In this post, tepples wrote:
"Is this Battletoads?"
Some people are fans of CHR ROM because it allows rapid switching of tiles for smooth animation of the player character. But in Kirby's Adventure, it ends up causing a lot of duplication because all frames of all enemies on screen at once need to fit in the same 2K bank of enemy tiles. So instead, I'm a fan of the Battletoads technique of loading sprite tiles into video memory as they're needed. I've already described how this works on Game Boy Advance, but the NES has far less video memory bandwidth and thus needs a bit more clever technique.
The engine I'm developing for this project has four object slots in video memory: one for the hero and three for enemies. These occupy CHR RAM $1800-$19FF, $1A00-$1BFF, $1C00-$1DFF, and $1E00-$1FFF. Each slot is divided into a pair of 16-tile buffers, plus several variables in main RAM:
On each frame that doesn't have any updates to tiles or map caused by scrolling, the sprite cel loader finds pieces of a cel to load. It prioritizes slots whose request bit is set, switching buffers and clearing the request bit if the cel is ready and loading a piece into the VRAM transfer buffer if not. Up to 8 tiles can be copied in each frame (NTSC without extended blanking). If a particular frame uses all 16 tiles, its update is split across two frames.
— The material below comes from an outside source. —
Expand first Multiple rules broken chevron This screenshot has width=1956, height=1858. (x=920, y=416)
If there is still no scheduled VRAM transfer after the loader has processed all request bits, it loads pieces of the next cel speculatively. Speculative loading sets the next cel to the frame most likely to follow a slot's current cel, such as the next cel of a walk cycle. I count about five mispredicts per second on average, usually when an enemy spawns or when the player takes an unpredicted action, such as jumping, stopping a walk, beginning a punch combo, allowing a punch combo to expire, or taking a hit. A mispredict may delay loading a cel for a frame or two But otherwise, speculative loading puts a cel into VRAM just when it is needed, allowing the player and enemies to be animated at an acceptable frame rate.
The metasprite drawing code uses values $00-$7F normally for constant tiles. It uses $80-$8F for these switchable slots, ORing in the start tile of current buffer of the slot being drawn.
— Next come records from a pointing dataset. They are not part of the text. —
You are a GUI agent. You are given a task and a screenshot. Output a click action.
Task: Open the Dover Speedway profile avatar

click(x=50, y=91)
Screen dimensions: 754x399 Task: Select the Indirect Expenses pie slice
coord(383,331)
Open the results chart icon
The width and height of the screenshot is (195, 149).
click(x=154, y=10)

Some people are fans of CHR ROM because it allows rapid switching of tiles for smooth animation of the player character. But in Kirby's Adventure, it ends up causing a lot of duplication because all frames of all enemies on screen at once need to fit in the same 2K bank of enemy tiles. So instead, I'm a fan of the Battletoads technique of loading sprite tiles into video memory as they're needed. I've already described how this works on Game Boy Advance, but the NES has far less video memory bandwidth and thus needs a bit more clever technique.
The engine I'm developing for this project has four object slots in video memory: one for the hero and three for enemies. These occupy CHR RAM $1800-$19FF, $1A00-$1BFF, $1C00-$1DFF, and $1E00-$1FFF. Each slot is divided into a pair of 16-tile buffers, plus several variables in main RAM:
- Current cel: The cel ID currently being displayed in this slot.
- Next cel: The cel ID whose tile data needs to be loaded into the back buffer of this slot.
- Current buffer: Whether the slot's first or second buffer is its front buffer.
- Information about what data has been loaded into each buffer of each slot.
On each frame that doesn't have any updates to tiles or map caused by scrolling, the sprite cel loader finds pieces of a cel to load. It prioritizes slots whose request bit is set, switching buffers and clearing the request bit if the cel is ready and loading a piece into the VRAM transfer buffer if not. Up to 8 tiles can be copied in each frame (NTSC without extended blanking). If a particular frame uses all 16 tiles, its update is split across two frames.
If there is still no scheduled VRAM transfer after the loader has processed all request bits, it loads pieces of the next cel speculatively. Speculative loading sets the next cel to the frame most likely to follow a slot's current cel, such as the next cel of a walk cycle. I count about five mispredicts per second on average, usually when an enemy spawns or when the player takes an unpredicted action, such as jumping, stopping a walk, beginning a punch combo, allowing a punch combo to expire, or taking a hit. A mispredict may delay loading a cel for a frame or two But otherwise, speculative loading puts a cel into VRAM just when it is needed, allowing the player and enemies to be animated at an acceptable frame rate.
The metasprite drawing code uses values $00-$7F normally for constant tiles. It uses $80-$8F for these switchable slots, ORing in the start tile of current buffer of the slot being drawn.
Is the NES really that bad with sprites? I wrote down a quick loading routine and counted the cycles and ended up with:
Code:
-;
lda ({tile_address}),y //5
sta {vram_port} //4 9
iny //2 11
cpy #$10 //2 13
bne - //3 16
lda ({tile_address}),y //5
sta {vram_port} //4 9
iny //2 11
cpy #$10 //2 13
bne - //3 16
It would take only 2048 cycles to upload 8 tiles, and vblank is more than 4096 cycles long.